## BEGIN SUPPLIED RECORDS
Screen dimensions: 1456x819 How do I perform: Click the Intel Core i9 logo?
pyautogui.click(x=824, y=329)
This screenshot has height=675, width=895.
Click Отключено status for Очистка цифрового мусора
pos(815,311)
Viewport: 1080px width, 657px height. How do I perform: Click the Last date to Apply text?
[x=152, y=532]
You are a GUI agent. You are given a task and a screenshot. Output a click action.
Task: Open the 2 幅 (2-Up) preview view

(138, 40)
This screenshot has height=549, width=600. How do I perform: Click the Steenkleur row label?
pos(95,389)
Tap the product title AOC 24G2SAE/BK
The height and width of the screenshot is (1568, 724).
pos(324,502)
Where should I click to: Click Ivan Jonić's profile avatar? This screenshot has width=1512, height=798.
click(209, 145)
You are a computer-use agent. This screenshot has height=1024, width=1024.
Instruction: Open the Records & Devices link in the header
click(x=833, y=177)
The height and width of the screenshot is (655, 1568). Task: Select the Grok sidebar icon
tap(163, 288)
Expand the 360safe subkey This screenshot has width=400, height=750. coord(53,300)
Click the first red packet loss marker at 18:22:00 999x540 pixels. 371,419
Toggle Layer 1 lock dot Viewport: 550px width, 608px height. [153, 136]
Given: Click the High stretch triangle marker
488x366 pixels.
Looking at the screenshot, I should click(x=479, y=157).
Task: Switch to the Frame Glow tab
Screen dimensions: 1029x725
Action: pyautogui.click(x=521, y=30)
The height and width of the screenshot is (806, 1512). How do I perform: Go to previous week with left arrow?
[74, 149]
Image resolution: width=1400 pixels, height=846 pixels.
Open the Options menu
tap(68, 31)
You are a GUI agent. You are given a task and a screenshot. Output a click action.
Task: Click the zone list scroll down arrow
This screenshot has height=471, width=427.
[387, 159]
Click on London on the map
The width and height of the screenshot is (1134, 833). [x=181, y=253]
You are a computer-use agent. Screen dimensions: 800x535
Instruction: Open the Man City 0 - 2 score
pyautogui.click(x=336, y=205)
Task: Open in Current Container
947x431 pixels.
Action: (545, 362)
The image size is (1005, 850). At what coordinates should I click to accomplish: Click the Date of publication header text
## END SUPPLIED RECORDS
### EXERCISE
Reproduce the data verbatim, beginning at its first line and ending after the line that contains "[x=152, y=532]", including both of these lines.

### SOLUTION
Screen dimensions: 1456x819 How do I perform: Click the Intel Core i9 logo?
pyautogui.click(x=824, y=329)
This screenshot has height=675, width=895.
Click Отключено status for Очистка цифрового мусора
pos(815,311)
Viewport: 1080px width, 657px height. How do I perform: Click the Last date to Apply text?
[x=152, y=532]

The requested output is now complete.